Exercise task: Arrange everything from the line containing "Where should I" down to the end of the records as a JSON list of strings, one string per line, skipping blank lines and leaving out the pictures.
start Listing
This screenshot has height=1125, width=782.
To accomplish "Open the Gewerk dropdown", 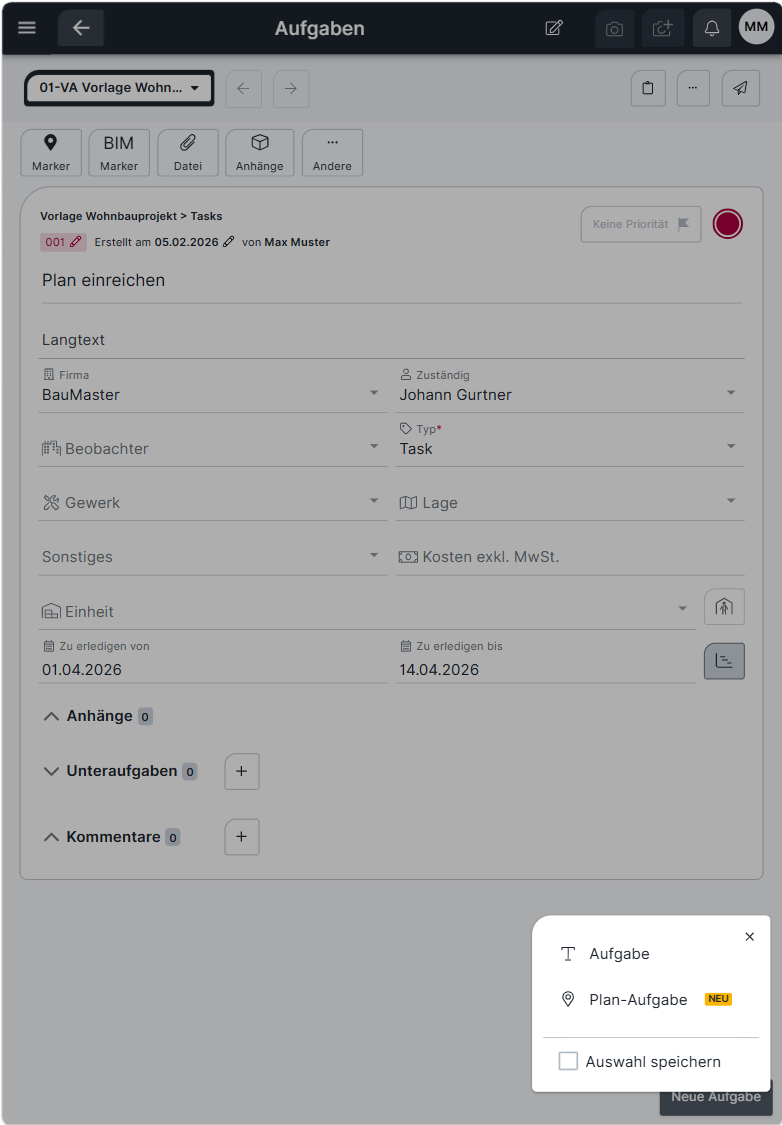I will click(x=212, y=502).
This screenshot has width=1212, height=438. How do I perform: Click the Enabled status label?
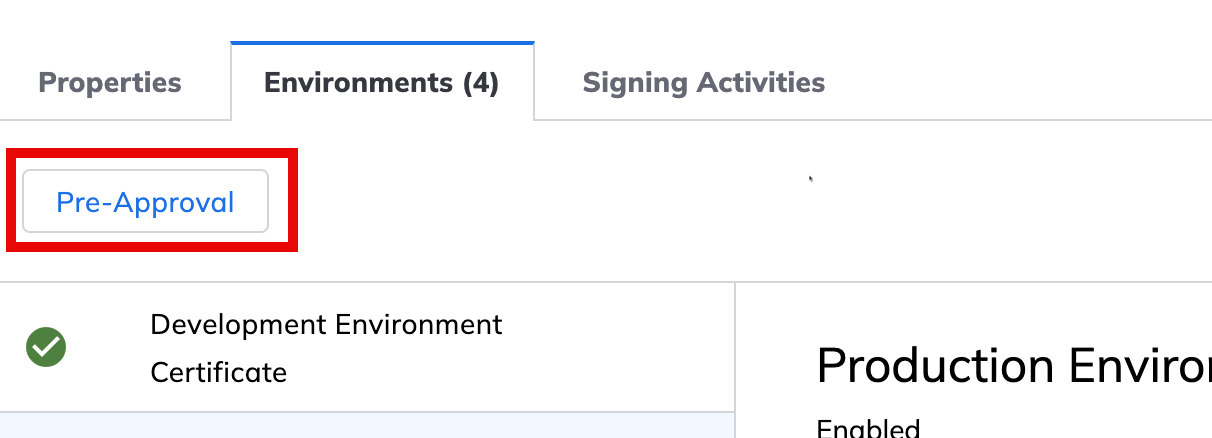(x=868, y=429)
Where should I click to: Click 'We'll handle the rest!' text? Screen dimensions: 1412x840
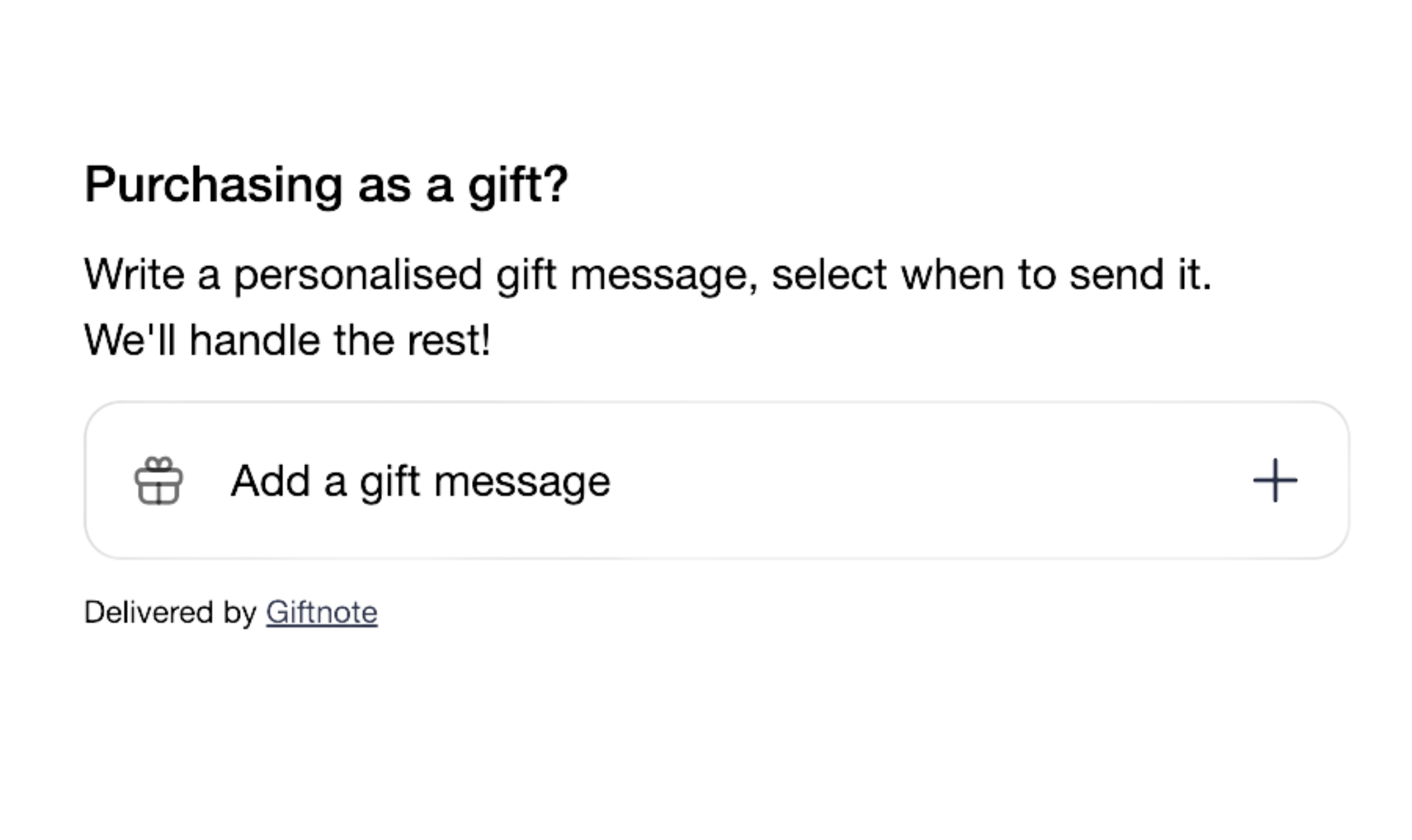tap(287, 339)
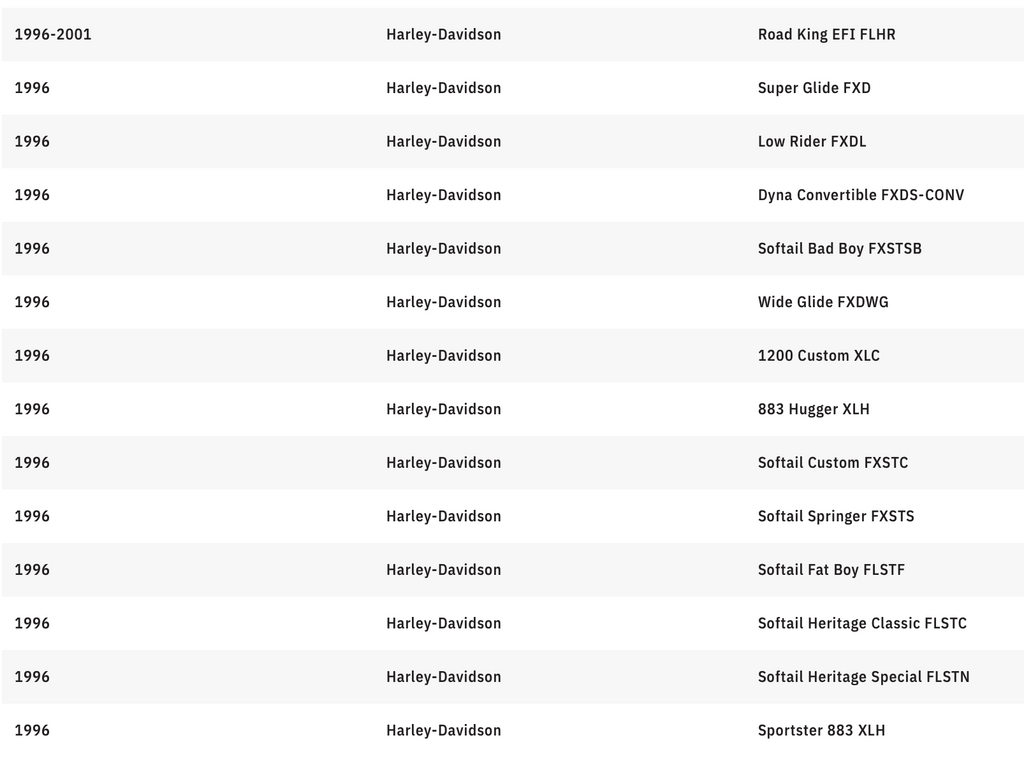Select Harley-Davidson in the Sportster 883 row
1024x761 pixels.
[x=443, y=730]
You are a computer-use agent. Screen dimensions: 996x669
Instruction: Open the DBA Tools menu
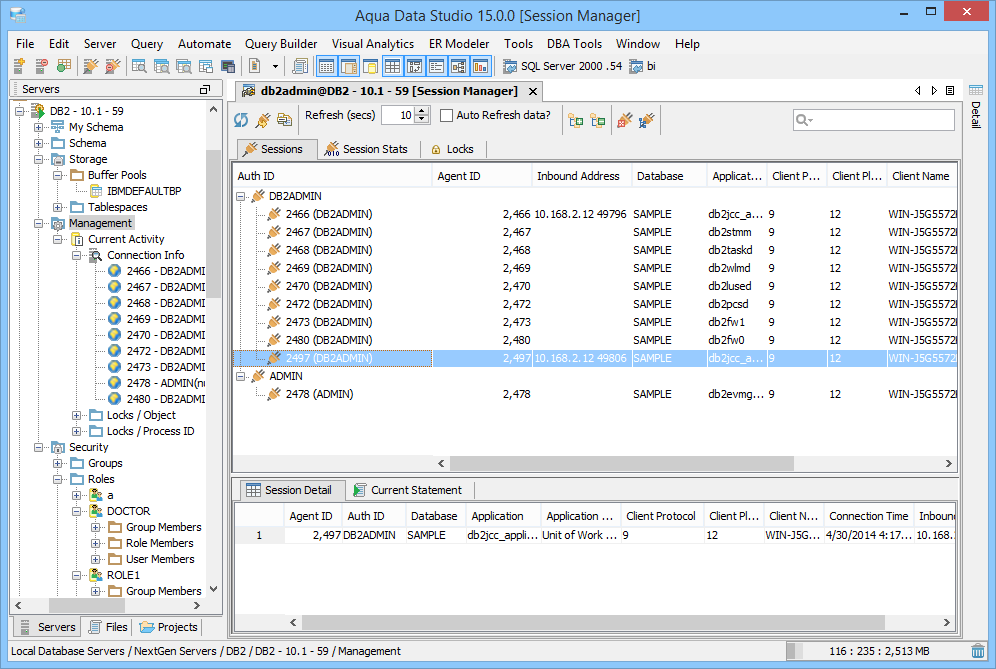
end Listing
Answer to this task:
[
  "Where should I click to: Click 'We'll handle the rest!' text? Screen dimensions: 1412x840",
  "tap(287, 339)",
  "Select Harley-Davidson in the Sportster 883 row",
  "1024x761 pixels.",
  "[x=443, y=730]",
  "You are a computer-use agent. Screen dimensions: 996x669",
  "Instruction: Open the DBA Tools menu"
]